Life and death happens to everyone. When it does It forever changes you. Every day is a struggle to just keep going and to just keep dealing.
Every second, every day, every holiday, birthday or anything good or bad that comes up. You’re reminded that that person is not there. Every day you learn to deal with it.
Some people never get over the loss of a loved one. Others do in their own way and time, but the grieving is always there on some level.
Dealing with the loss of a parent at an early age, is never easy. It shakes your whole life up. Especially when you lose your mother like I have at the age of 14. That’s your whole identity right there. That’s the person whose suppose to teach you how to be a woman. How to be a mom one day (if you choose) and everything in between that relates to being a woman.

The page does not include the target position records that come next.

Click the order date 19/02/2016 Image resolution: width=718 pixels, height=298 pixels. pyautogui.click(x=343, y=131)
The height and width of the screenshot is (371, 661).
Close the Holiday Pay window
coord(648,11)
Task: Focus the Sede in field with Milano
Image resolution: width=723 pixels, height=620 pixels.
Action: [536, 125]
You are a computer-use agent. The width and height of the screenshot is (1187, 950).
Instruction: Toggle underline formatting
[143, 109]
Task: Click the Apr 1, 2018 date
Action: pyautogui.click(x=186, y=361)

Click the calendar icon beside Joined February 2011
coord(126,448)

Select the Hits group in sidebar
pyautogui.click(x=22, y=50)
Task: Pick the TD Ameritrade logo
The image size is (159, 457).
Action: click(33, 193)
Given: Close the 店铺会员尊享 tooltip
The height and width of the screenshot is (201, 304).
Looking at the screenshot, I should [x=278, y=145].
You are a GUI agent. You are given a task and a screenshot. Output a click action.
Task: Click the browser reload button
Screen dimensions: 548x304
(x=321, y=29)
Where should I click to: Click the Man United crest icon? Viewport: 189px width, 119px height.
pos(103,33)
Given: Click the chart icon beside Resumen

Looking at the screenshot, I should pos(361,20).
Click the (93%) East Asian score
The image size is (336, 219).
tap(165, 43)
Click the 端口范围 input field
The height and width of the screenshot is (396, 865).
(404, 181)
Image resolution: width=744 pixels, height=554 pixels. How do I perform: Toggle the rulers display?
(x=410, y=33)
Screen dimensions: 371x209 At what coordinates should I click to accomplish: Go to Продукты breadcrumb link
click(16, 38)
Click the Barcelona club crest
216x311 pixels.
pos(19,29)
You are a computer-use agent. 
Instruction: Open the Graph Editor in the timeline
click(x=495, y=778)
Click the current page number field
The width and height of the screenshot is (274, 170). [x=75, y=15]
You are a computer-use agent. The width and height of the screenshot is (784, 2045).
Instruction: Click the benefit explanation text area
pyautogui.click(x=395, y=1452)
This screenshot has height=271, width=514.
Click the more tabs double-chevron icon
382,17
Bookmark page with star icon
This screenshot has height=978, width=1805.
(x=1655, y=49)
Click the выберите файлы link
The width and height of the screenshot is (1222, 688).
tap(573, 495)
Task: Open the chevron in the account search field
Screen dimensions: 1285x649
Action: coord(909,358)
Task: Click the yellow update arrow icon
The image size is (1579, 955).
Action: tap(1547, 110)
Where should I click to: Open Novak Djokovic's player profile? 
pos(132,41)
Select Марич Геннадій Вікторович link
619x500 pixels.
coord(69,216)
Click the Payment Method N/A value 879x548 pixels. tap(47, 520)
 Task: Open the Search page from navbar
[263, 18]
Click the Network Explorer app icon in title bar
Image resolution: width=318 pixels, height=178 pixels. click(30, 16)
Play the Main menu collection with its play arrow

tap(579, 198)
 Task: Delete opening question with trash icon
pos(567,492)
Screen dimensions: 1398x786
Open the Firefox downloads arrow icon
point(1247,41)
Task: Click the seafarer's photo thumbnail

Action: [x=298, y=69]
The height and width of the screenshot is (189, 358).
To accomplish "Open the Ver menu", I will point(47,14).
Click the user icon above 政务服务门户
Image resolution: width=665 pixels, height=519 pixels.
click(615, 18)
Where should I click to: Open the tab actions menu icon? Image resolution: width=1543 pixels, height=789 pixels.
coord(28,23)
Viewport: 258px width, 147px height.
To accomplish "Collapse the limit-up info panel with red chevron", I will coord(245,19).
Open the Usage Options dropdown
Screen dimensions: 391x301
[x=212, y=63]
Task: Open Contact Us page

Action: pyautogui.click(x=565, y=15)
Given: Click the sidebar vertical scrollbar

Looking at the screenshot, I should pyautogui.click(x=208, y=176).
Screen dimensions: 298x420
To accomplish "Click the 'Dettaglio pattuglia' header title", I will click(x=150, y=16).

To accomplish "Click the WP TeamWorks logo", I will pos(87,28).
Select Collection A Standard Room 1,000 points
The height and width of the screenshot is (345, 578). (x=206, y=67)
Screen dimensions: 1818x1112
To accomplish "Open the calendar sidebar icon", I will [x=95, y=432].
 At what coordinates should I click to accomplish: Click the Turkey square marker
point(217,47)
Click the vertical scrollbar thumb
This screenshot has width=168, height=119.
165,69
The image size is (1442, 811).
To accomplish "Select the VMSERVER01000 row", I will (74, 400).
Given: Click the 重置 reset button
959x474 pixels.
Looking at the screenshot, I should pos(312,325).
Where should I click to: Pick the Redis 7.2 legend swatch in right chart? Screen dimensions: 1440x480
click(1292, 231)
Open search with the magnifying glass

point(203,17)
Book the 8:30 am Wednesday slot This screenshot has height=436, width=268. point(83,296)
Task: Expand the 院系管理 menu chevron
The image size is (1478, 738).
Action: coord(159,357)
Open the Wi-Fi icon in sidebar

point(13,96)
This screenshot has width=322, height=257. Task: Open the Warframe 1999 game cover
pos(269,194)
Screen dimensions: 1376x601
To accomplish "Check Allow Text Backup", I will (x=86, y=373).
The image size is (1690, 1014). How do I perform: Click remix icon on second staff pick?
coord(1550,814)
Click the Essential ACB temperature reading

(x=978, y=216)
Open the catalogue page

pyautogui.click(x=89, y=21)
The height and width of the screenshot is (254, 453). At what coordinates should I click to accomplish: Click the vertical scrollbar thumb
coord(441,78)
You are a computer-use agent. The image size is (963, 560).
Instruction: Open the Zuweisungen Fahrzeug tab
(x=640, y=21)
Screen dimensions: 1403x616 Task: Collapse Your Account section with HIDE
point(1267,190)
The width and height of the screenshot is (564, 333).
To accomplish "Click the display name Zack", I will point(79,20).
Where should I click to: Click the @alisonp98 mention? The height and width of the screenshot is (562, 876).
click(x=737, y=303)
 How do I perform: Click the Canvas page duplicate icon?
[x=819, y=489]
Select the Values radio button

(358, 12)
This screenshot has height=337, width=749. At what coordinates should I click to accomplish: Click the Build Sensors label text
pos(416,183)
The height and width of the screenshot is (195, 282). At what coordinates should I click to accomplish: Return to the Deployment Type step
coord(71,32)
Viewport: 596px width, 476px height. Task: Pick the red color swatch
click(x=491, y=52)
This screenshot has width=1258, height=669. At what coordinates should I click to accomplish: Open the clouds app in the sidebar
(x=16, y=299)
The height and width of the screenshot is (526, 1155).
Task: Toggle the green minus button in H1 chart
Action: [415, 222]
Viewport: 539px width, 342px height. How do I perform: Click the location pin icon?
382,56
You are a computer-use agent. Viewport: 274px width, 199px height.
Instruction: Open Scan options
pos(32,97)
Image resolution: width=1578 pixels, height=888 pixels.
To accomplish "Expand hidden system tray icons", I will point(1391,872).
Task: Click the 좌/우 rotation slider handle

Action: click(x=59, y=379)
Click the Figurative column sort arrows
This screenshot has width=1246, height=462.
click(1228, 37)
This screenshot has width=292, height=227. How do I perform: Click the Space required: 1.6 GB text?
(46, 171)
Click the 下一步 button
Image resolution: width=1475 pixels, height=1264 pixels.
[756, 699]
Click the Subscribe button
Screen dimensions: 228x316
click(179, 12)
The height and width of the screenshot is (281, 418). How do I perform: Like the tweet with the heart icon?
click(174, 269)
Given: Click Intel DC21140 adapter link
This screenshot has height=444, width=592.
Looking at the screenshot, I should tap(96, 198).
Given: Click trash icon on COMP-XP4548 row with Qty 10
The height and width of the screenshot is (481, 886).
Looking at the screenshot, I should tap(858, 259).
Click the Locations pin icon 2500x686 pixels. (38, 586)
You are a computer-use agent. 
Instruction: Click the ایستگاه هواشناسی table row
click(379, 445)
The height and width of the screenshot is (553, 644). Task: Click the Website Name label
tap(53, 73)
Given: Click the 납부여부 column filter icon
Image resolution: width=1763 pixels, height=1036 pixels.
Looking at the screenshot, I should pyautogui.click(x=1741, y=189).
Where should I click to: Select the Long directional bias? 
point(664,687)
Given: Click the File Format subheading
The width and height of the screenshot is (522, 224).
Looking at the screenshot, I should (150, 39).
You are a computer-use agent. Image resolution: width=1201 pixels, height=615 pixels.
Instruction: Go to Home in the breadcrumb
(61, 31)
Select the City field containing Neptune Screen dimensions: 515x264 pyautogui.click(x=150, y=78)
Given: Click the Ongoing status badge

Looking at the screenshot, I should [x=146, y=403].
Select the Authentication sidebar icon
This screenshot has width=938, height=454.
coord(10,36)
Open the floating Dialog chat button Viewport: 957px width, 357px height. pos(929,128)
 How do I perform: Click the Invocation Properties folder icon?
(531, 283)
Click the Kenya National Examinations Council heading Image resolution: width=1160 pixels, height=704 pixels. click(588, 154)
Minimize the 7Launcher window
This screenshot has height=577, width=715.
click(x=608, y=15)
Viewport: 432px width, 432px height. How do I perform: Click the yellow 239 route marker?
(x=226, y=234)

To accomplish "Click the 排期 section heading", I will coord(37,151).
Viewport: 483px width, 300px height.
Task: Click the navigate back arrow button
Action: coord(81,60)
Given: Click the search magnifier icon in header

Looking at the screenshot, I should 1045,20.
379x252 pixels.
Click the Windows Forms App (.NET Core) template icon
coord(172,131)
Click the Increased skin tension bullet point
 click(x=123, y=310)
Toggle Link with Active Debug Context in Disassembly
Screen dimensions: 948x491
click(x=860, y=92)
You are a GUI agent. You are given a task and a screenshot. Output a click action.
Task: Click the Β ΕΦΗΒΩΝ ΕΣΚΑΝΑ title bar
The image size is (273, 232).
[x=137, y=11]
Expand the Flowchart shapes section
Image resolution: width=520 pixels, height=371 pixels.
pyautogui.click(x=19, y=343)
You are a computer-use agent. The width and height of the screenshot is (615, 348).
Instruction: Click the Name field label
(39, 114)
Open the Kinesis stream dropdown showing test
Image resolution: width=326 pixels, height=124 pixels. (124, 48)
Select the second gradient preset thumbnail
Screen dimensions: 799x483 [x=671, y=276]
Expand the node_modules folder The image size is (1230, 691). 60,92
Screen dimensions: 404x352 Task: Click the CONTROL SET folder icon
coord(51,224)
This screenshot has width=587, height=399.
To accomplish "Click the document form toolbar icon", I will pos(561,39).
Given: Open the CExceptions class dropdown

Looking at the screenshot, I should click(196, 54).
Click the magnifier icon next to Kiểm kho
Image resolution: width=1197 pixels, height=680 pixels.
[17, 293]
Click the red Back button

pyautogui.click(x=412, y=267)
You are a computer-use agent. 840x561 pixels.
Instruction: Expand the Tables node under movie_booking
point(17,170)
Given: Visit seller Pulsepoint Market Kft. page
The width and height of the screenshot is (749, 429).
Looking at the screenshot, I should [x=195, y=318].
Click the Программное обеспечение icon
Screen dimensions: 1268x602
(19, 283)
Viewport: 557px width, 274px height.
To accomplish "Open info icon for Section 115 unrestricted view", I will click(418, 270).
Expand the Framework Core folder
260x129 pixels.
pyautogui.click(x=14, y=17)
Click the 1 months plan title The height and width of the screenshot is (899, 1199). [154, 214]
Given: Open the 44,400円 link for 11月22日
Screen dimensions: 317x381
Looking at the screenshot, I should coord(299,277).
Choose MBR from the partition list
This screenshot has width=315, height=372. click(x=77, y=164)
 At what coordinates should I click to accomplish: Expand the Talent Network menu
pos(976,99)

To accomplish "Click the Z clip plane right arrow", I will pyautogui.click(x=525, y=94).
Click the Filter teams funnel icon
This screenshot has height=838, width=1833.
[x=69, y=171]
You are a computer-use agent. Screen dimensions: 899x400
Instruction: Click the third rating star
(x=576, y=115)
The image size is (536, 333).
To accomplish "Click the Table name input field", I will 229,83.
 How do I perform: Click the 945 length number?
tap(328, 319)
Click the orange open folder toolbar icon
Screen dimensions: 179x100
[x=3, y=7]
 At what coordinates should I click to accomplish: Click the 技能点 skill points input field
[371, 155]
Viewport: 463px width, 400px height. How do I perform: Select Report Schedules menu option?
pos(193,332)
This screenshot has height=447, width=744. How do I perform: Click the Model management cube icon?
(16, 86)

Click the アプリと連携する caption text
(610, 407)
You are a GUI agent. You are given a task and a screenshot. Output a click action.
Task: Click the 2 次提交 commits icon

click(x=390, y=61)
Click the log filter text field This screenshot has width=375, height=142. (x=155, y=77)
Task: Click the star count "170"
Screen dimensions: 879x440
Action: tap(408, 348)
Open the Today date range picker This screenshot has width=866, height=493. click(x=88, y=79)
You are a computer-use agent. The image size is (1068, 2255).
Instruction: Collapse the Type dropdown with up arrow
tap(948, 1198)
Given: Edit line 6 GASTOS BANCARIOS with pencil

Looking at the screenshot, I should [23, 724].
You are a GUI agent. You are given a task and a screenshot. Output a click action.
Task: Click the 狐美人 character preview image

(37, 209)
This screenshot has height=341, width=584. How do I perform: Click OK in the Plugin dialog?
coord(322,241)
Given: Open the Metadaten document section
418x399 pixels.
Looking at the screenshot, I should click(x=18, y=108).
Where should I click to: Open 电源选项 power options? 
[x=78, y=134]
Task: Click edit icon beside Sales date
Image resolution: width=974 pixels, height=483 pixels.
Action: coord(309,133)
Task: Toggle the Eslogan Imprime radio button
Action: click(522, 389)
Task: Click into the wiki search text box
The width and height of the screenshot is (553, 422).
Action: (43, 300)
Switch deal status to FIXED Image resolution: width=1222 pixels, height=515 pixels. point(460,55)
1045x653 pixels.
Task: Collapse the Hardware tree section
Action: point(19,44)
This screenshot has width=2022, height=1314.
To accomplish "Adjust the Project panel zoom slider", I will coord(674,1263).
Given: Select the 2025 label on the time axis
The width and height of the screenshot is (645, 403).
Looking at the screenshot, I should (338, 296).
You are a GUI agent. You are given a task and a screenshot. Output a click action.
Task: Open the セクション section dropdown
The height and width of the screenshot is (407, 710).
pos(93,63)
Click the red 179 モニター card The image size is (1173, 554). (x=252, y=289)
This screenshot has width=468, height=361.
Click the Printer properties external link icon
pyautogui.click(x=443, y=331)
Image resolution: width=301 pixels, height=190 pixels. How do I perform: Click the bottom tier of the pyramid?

All these things I learned very early by my mom, in someway and other life lessons, I have been guided from the other side. Not only that, god has kept me. I always do my best to see it as, everything that I was taught and things that I knew not to do, was by learning from other people’s mistakes or lessons.
I knew after her passing, that I was going to need god if I was to survive and I was going to need myself most of all.
People are always somewhat surprised, when they hear I lost my mom so young, and they compliment me on being a good person and how I turned out to be the women that I am.
I take is as a compliment because my life could have turned out a totally different way.
The way I honor my mother is by being the daughter that she raised for almost 15 years. The things she taught me and the things that I observed.
My mother had an unfair life, to everyone she was an angel, always there for others but rarely had anyone there for her.
I had the type of mother, that everyone wanted, but she was mine :). I feel so blessed and special that god chose us to be together for the length of time that he did and that is to be honored, not mourned.
When I’m faced with a decision, that I really need a woman’s opinion on, I know that I can always bring her in on it and her spirit is very much there and so is god.
I never celebrate the day she passed, What for?? I’m reminded everyday. I choose to celebrate her life.
I had to stop talking to family who kept talking about her death, especially on Facebook. That’s not the way you honor a loved one by talking about how they died and when, especially with a whole bunch of strangers who don’t know her.
That is not a way to honor her life and everything that she went through. When you love someone, you are at peace with them being at peace finally!
Everyday when I look in the mirror, I see my mom and the best way I can honor my mother, is by being a sweet, selfless, loving, compassionate person because I am a reflection of her.
If I’m never anyone’s wife, girlfriend, mother, or lover, the best compliment in this lifetime is that I am my mother’s daughter and that is to be HONORED.